ASSIGNMENT ▸ The records that follow must be printed exactly as they are.

##### EXCERPTED DATA #####

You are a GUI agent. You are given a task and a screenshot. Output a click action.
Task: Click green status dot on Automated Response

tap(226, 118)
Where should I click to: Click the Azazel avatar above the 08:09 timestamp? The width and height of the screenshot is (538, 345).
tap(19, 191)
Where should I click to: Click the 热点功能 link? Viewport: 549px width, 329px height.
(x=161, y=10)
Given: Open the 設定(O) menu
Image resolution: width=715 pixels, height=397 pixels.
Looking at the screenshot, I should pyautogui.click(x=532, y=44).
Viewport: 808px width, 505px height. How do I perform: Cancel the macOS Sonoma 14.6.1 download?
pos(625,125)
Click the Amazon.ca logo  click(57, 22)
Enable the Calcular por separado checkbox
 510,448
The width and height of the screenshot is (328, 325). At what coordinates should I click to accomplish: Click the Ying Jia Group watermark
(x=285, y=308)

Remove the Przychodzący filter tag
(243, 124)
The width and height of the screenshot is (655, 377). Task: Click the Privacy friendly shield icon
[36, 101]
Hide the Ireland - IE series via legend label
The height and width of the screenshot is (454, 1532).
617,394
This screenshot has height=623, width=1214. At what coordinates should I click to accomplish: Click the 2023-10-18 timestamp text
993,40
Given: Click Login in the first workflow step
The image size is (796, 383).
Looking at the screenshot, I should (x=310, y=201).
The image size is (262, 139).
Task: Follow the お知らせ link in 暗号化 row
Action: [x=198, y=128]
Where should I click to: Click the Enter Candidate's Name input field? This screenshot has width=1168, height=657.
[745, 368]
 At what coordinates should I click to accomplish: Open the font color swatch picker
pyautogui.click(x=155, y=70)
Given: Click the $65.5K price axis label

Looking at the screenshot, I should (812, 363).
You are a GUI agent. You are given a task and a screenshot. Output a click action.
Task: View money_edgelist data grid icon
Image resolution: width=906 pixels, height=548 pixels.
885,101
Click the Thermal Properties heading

#####

SOLUTION TO THIS EXERCISE ▸
You are a GUI agent. You are given a task and a screenshot. Output a click action.
Task: Click green status dot on Automated Response

tap(226, 118)
Where should I click to: Click the Azazel avatar above the 08:09 timestamp? The width and height of the screenshot is (538, 345).
tap(19, 191)
Where should I click to: Click the 热点功能 link? Viewport: 549px width, 329px height.
(x=161, y=10)
Given: Open the 設定(O) menu
Image resolution: width=715 pixels, height=397 pixels.
Looking at the screenshot, I should pyautogui.click(x=532, y=44).
Viewport: 808px width, 505px height. How do I perform: Cancel the macOS Sonoma 14.6.1 download?
pos(625,125)
Click the Amazon.ca logo  click(57, 22)
Enable the Calcular por separado checkbox
 510,448
The width and height of the screenshot is (328, 325). At what coordinates should I click to accomplish: Click the Ying Jia Group watermark
(x=285, y=308)

Remove the Przychodzący filter tag
(243, 124)
The width and height of the screenshot is (655, 377). Task: Click the Privacy friendly shield icon
[36, 101]
Hide the Ireland - IE series via legend label
The height and width of the screenshot is (454, 1532).
617,394
This screenshot has height=623, width=1214. At what coordinates should I click to accomplish: Click the 2023-10-18 timestamp text
993,40
Given: Click Login in the first workflow step
The image size is (796, 383).
Looking at the screenshot, I should (x=310, y=201).
The image size is (262, 139).
Task: Follow the お知らせ link in 暗号化 row
Action: [x=198, y=128]
Where should I click to: Click the Enter Candidate's Name input field? This screenshot has width=1168, height=657.
[745, 368]
 At what coordinates should I click to accomplish: Open the font color swatch picker
pyautogui.click(x=155, y=70)
Given: Click the $65.5K price axis label

Looking at the screenshot, I should (812, 363).
You are a GUI agent. You are given a task and a screenshot. Output a click action.
Task: View money_edgelist data grid icon
Image resolution: width=906 pixels, height=548 pixels.
885,101
Click the Thermal Properties heading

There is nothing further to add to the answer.